RECORD EXTRACTS
◆ ◆ ◆ ◆

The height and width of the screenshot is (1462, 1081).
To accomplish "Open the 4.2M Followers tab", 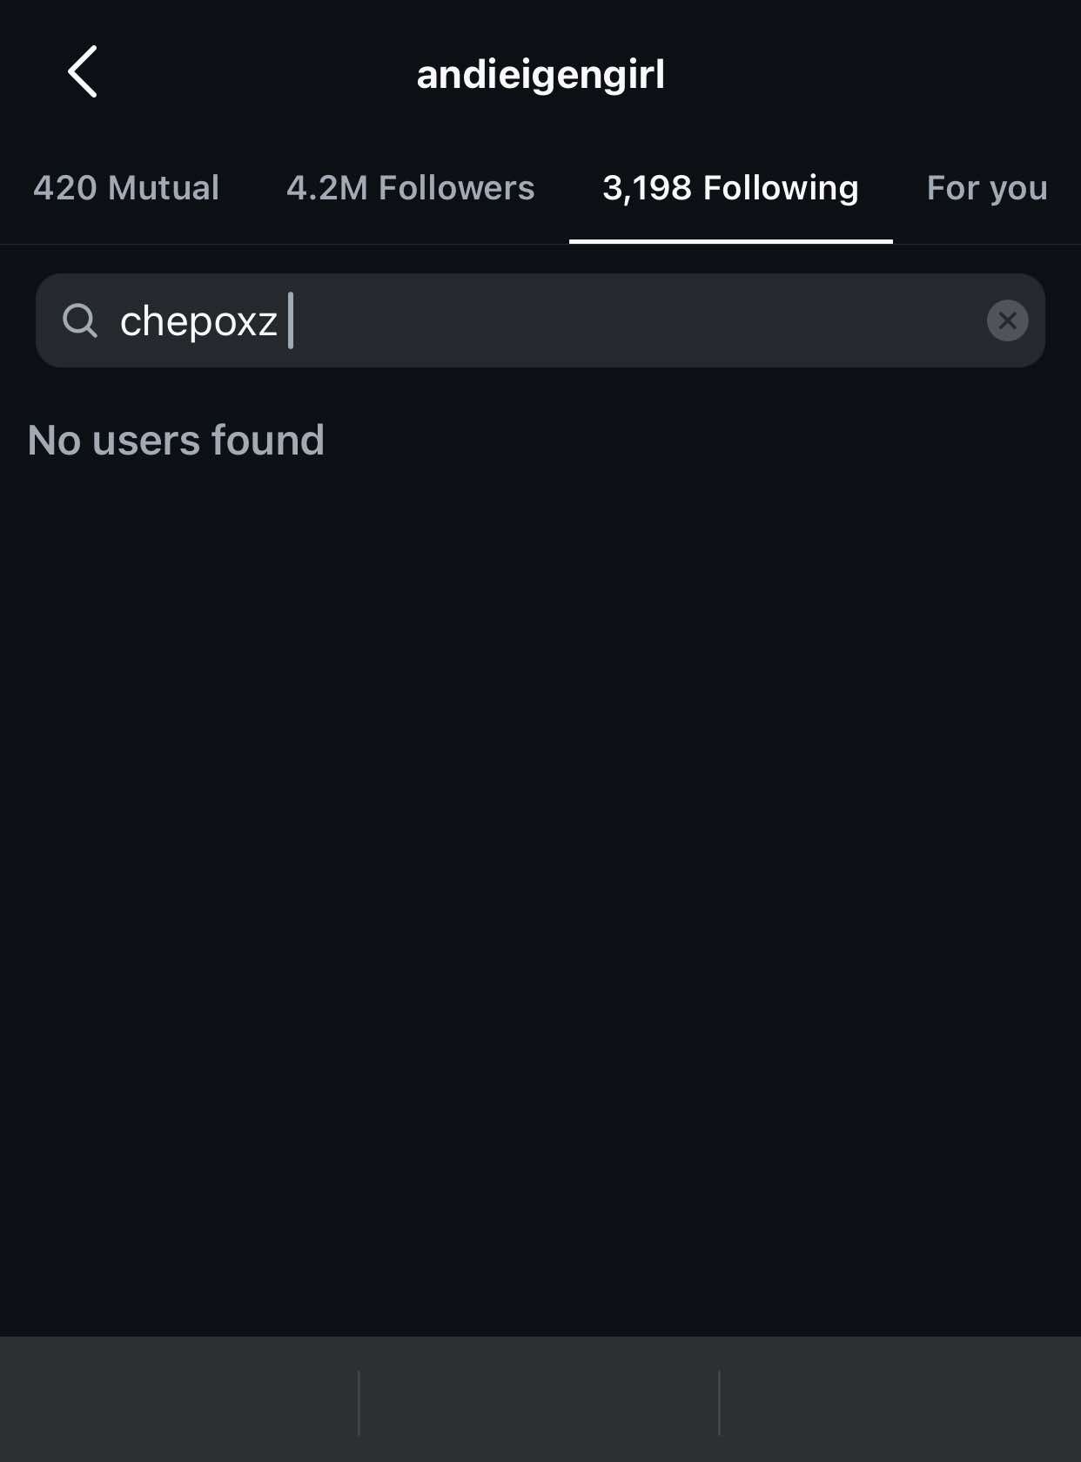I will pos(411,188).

◆ ◆ ◆ ◆

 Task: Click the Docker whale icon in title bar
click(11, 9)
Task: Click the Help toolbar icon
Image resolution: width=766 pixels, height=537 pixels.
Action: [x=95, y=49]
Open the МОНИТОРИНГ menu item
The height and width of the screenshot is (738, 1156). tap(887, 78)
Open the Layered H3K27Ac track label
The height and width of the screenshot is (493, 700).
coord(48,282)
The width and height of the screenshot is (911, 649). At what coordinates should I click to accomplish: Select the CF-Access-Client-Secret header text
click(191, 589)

◆ ◆ ◆ ◆

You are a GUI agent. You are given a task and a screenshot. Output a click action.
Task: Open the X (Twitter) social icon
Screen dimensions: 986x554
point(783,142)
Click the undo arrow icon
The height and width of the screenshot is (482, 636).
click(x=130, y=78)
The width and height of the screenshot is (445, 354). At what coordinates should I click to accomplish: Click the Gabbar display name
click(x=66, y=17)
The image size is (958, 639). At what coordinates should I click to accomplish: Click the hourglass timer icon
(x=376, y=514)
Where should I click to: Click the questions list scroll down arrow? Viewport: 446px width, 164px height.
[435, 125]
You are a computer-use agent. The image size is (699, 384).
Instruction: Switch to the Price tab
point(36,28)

◆ ◆ ◆ ◆

EXERCISE BRIEF
Filter the data above, keeping only lines that include the string "agent".

YOUR SOLUTION
You are a GUI agent. You are given a task and a screenshot. Output a click action.
You are a computer-use agent. The image size is (699, 384).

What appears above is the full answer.